Todo entonces me quedó claro. El Pollo se fue porque le dio la gana. Se fue porque ya no podía hacer libremente lo que le gustaba: periodismo.
En tan pocos segundos entendí una de las últimas charlas que sostuvimos, algo que entonces no logré dimensionar a plenitud. La violencia empezaba a enseñorearse en Tamaulipas y a él le preocupaba. Amante de los grandes trabajos periodísticos, salir a las carreteras se volvía un suicidio y eso lo enojaba. Con las lágrimas rodándole por las mejillas, dijo: “Sabes qué mi Toño, esto ya valió madres. Qué chingados vamos a hacer ahora. ¿Puras pinches entrevistillas pedorras, de banqueta?”.
-Tendremos que adaptarnos Pollo, no nos queda otra. Además tú sabes que siempre hay algo que hacer -atiné a responderle.

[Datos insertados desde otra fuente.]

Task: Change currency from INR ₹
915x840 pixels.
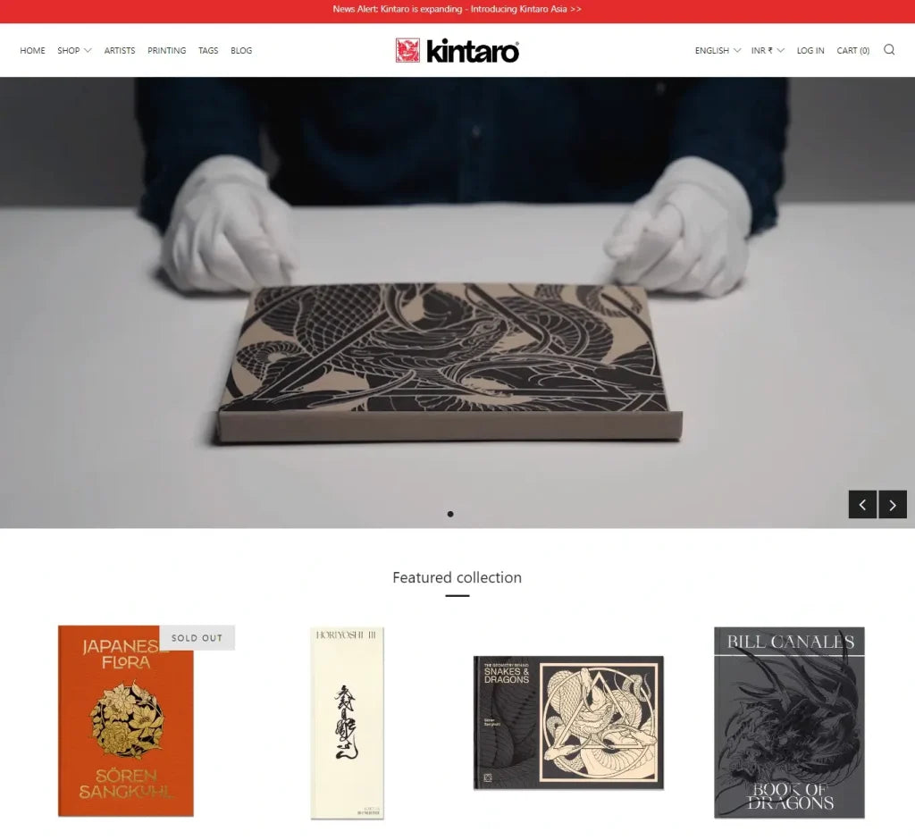Action: pyautogui.click(x=768, y=51)
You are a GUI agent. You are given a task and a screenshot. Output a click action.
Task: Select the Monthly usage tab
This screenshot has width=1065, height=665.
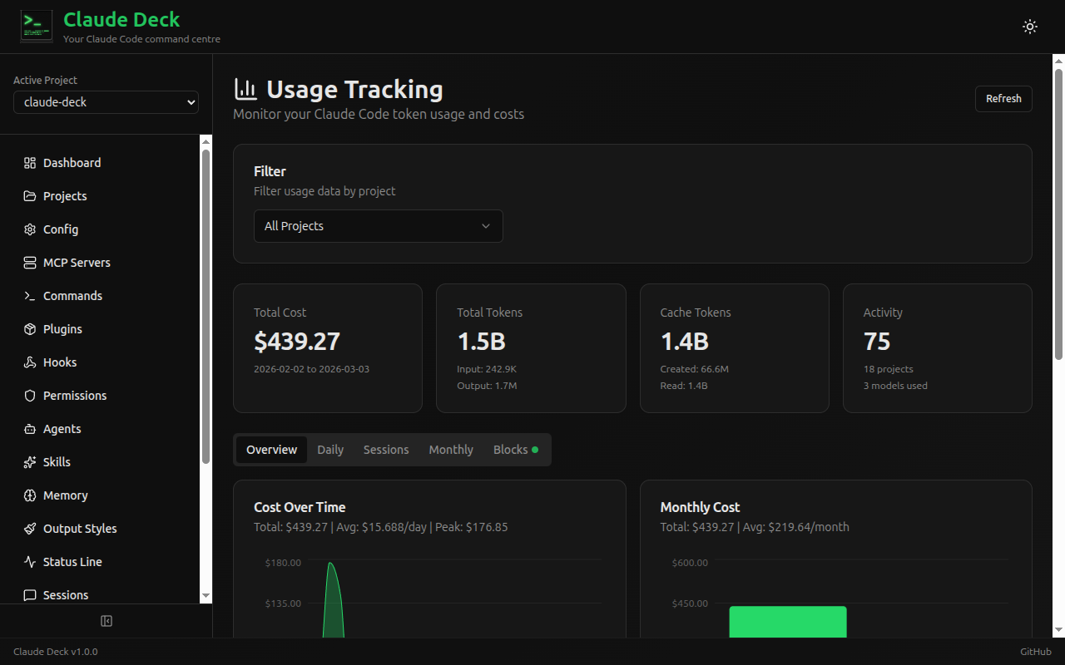pos(450,449)
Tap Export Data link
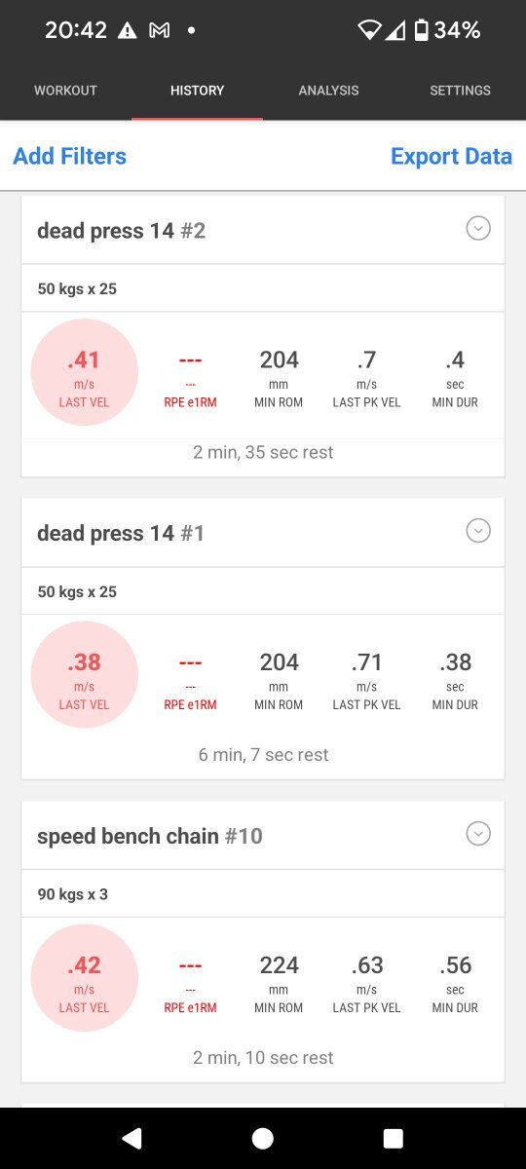Screen dimensions: 526x1169 451,156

No le entendía bien a bien. Y entonces soltó de su ronco pecho:
-No te hagas güey, a ti y a mí nos gusta este pedo de corazón, y para hacer lo que nos gusta hay que salirnos a la chingada del pueblo. Agarrar carretera e ir a corretear al pinche diablo hasta donde se eche.
-Pues aún podemos hacerlo Pollo ¿o qué te falta?

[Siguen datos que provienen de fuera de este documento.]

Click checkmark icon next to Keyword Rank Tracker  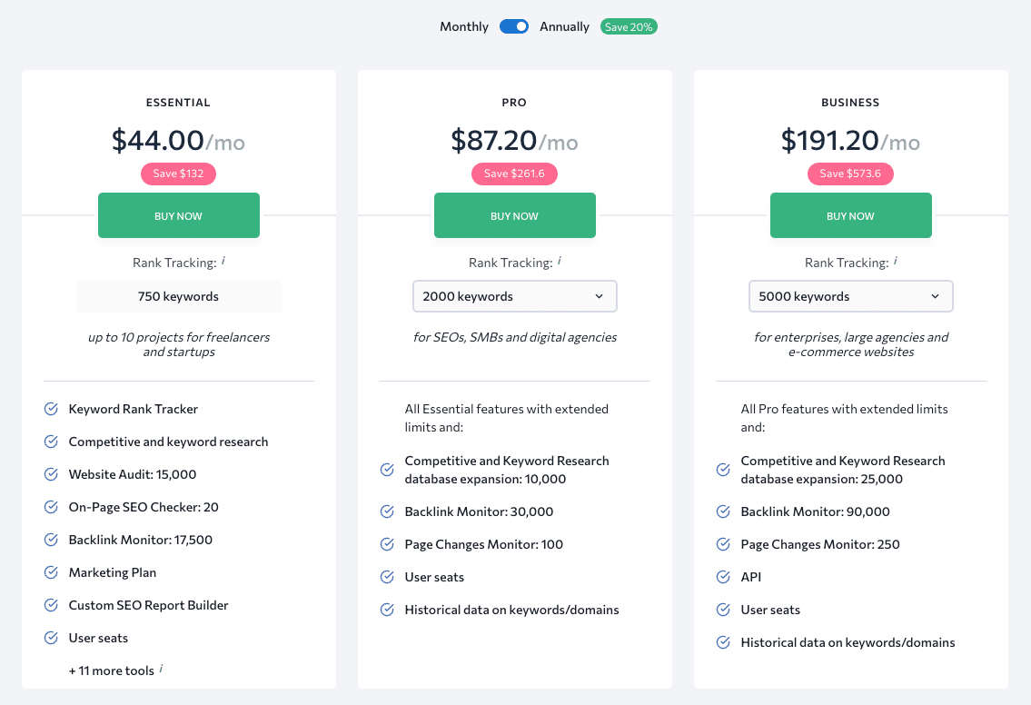[51, 409]
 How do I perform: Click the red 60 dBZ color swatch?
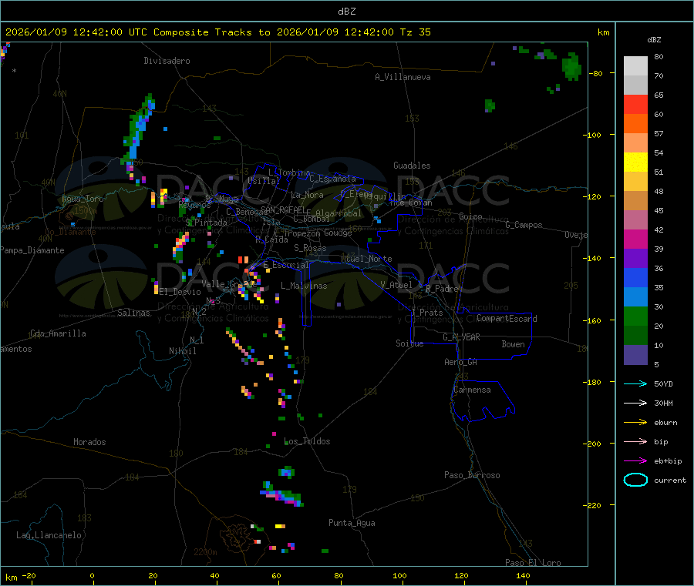tap(635, 104)
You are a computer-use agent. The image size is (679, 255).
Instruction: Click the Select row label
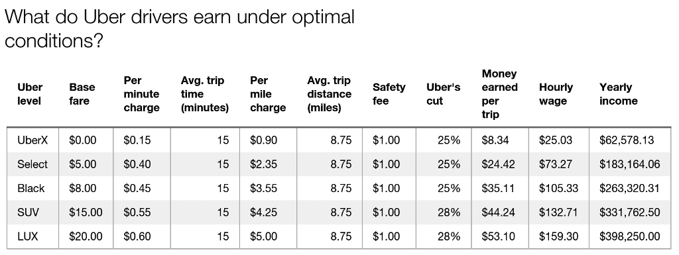click(x=32, y=164)
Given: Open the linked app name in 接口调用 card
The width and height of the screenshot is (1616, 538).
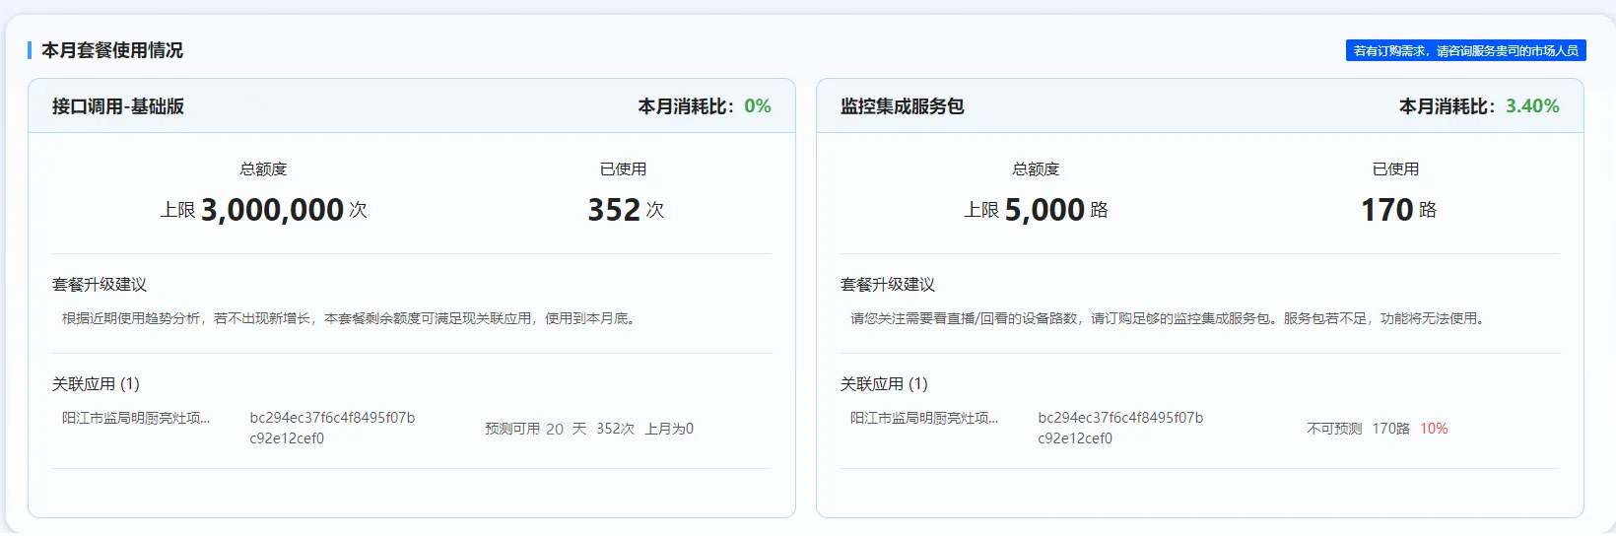Looking at the screenshot, I should coord(136,418).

-No, si güevos me sobran, pero la neta sí hay algo a lo que le tengo chingos de miedo.
-¿Ya te andas quebrando Pollo? Si dices que quieres corretear al diablo, entonces no sé qué más cabrón puede haber.

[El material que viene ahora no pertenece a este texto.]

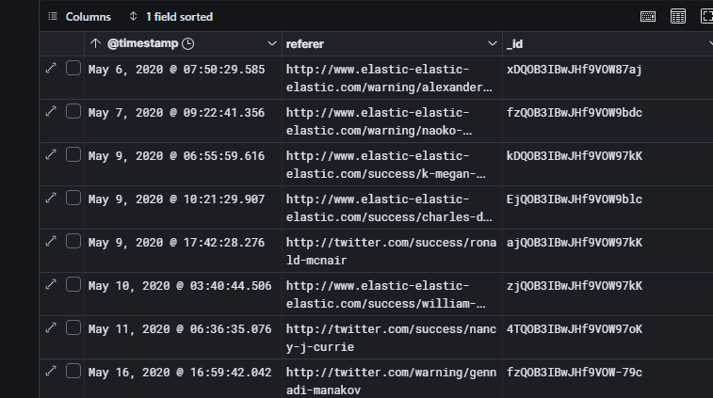Viewport: 713px width, 398px height.
Task: Select the ronald-mcnair twitter referer cell
Action: [392, 251]
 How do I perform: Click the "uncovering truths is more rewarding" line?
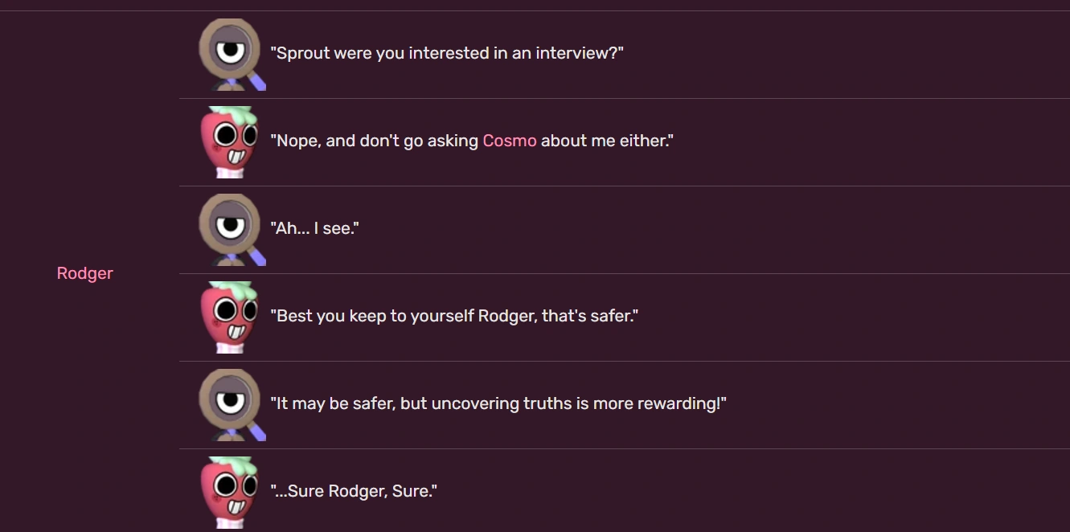[498, 403]
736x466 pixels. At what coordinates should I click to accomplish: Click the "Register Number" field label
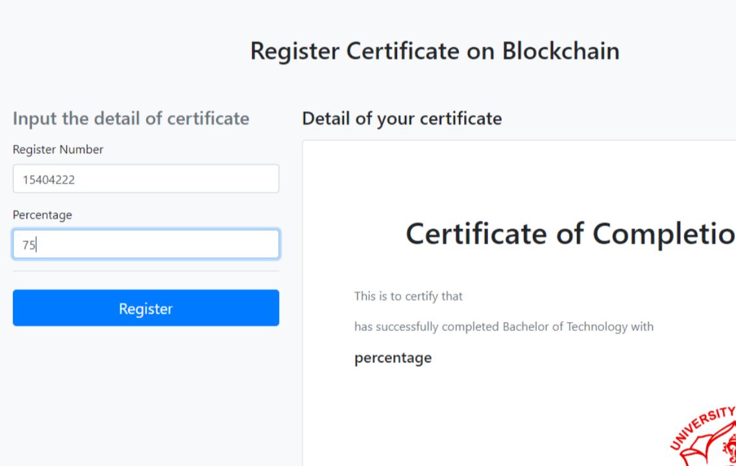click(58, 150)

Aquí fue donde El Pollo se agachó y lloró:
-Sabes lo que yo no soportaría güey: que un grupo de pendejos armados me agarren en la carretera, que me bajaran del carro y por sus güevos me ordenaran que me arrodillara. ¿Y sabes cuándo me iba a arrodillar? ¡Nunca cabrón!
-Lo sé, pero entonces te matarían.
-Pues por eso cabrón ¿apoco sería muy bonito que un viejo como yo pierda su pinche orgullo y su dignidad arrodillado o muerto ante una bola de cabrones?
Como ráfaga, frente al ataúd, entendí entonces a Don Pablo Martínez Borrego, al laureado fotoperiodista -incluso a nivel nacional- que se murió porque quiso y no porque otros quisieron.
Todo lo empecé a ver claro.
Tanto que estuve a punto de reír abiertamente y hasta de burlarme de El Pollo, porque la neta es que sí se veía guapo el bato pero seguramente estaría mentándole la madre al empleado de la funeraria que lo dejó así.
El rostro alargado, bien rasurado sí era el de El Pollo, pero no su indumentaria. Quizás el traje café oscuro con rayitas lo hubiera tolerado él ¡Pero nunca la corbata!
Viéndola bien, se notaban unas casi imperceptibles vetas rosas y fue justamente eso lo que casi me hace reír abiertamente.
Hubiera querido que viviera solo para decirle dos cosas: Gracias por todo, y más por ser mi amigo, y… ¡Quiúbole güey, quién se está volviendo putito!
Ya afuera, respirando un aire diferente y diáfano porque me sentía seguro de que El Pollo se fue simplemente porque le dio su regalada gana, me percaté de que no estaba solo en mi apreciación.
-¿Viste bien al Pollo?, estuve a punto de reírme -le pregunté a Arturo Rosas, quien con su esposa y su hijo también fue a Matamoros a despedirlo.
-No mames, yo sí me reí, no pude contenerme. Conociéndolo ya me imagino que estará diciendo: ¡De qué chingados se ríen, soy su pinche payaso o qué, bola de cagadas! -respondió Arturo Rosas, entre carcajadas, a las que se sumó Jorge Kaleb.
FELIPE MARTÍNEZ CHÁVEZ:
“Nuestro Pollo era así, muy sensible ante las injusticias y el dolor ajeno. Fuimos compañeros de aventuras periodísticas. Lo vi llorar en Jaumave frente a un joven ciego y abandonado; sacar de su bolsa 150 pesos para una mujer hambrienta de Bustamante, y llorar de coraje ante defraudados de San Carlos. Sensible como Pancho Villa, lloraba de ver llorar a otros. Por el contrario, duro contra los abusivos y prepotentes. No hablaba, solo los ‘descontaba’ con sus puños. Amigo desde que hace 48 años cuando coincidimos en El Gráfico. Descanse en paz. A su esposa e hijos pronta resignación”.